> Written request
Reproduce the items starting at the one containing "水を汚す原因 (1073, 549)" and ending at the one containing "下水道整備係 (1100, 317)", replacing "手続き" with "手順" and leaving everything else unchanged.

(Stored items)
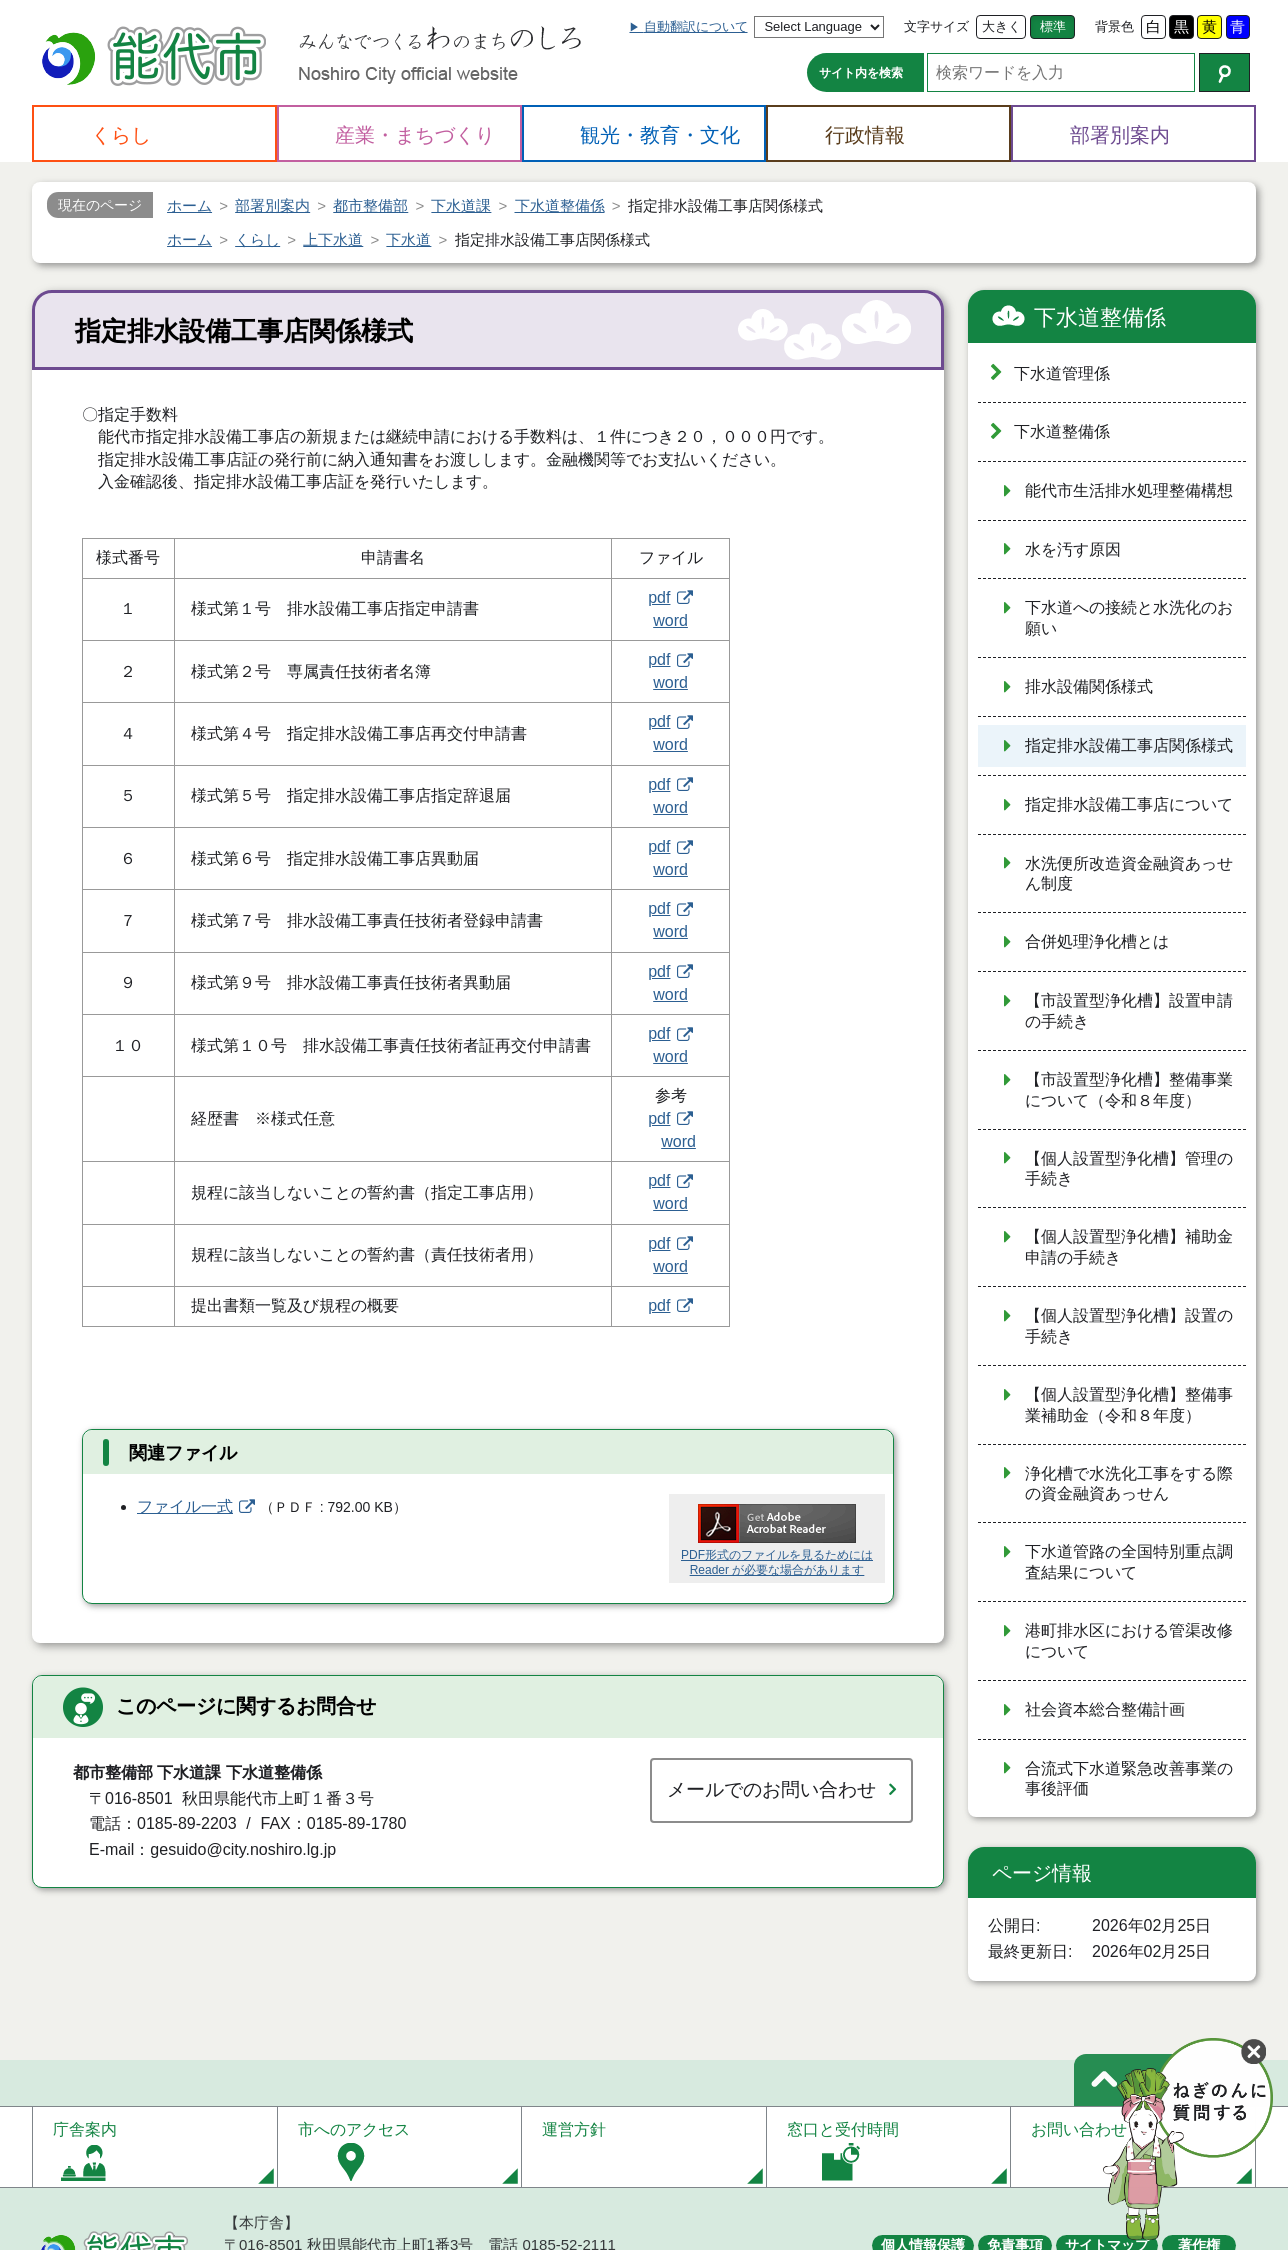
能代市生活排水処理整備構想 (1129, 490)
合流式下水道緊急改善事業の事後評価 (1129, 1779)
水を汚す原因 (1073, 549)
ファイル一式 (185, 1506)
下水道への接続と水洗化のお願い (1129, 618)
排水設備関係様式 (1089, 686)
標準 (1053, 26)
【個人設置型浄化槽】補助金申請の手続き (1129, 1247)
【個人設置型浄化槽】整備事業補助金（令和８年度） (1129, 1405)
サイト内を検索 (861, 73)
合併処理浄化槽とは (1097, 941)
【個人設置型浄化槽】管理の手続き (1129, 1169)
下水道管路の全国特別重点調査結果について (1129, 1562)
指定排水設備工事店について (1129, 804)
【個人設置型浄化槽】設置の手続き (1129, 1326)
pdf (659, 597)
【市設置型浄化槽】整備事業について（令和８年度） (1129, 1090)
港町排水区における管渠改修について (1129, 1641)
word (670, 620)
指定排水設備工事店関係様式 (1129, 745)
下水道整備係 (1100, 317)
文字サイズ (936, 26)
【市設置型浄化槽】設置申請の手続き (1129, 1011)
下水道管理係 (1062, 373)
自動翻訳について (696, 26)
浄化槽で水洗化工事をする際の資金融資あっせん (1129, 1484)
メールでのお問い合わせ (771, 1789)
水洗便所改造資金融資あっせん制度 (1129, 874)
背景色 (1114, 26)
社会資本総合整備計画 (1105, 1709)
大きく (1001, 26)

> Answer to this exercise
水を汚す原因 (1073, 549)
ファイル一式 (185, 1506)
下水道への接続と水洗化のお願い (1129, 618)
排水設備関係様式 (1089, 686)
標準 (1053, 26)
【個人設置型浄化槽】補助金申請の手順 (1129, 1247)
【個人設置型浄化槽】整備事業補助金（令和８年度） (1129, 1405)
サイト内を検索 (861, 73)
合併処理浄化槽とは (1097, 941)
【個人設置型浄化槽】管理の手順 (1129, 1169)
下水道管路の全国特別重点調査結果について (1129, 1562)
指定排水設備工事店について (1129, 804)
【個人設置型浄化槽】設置の手順 (1129, 1326)
pdf (659, 597)
【市設置型浄化槽】整備事業について（令和８年度） (1129, 1090)
港町排水区における管渠改修について (1129, 1641)
word (670, 620)
指定排水設備工事店関係様式 (1129, 745)
下水道整備係 (1100, 317)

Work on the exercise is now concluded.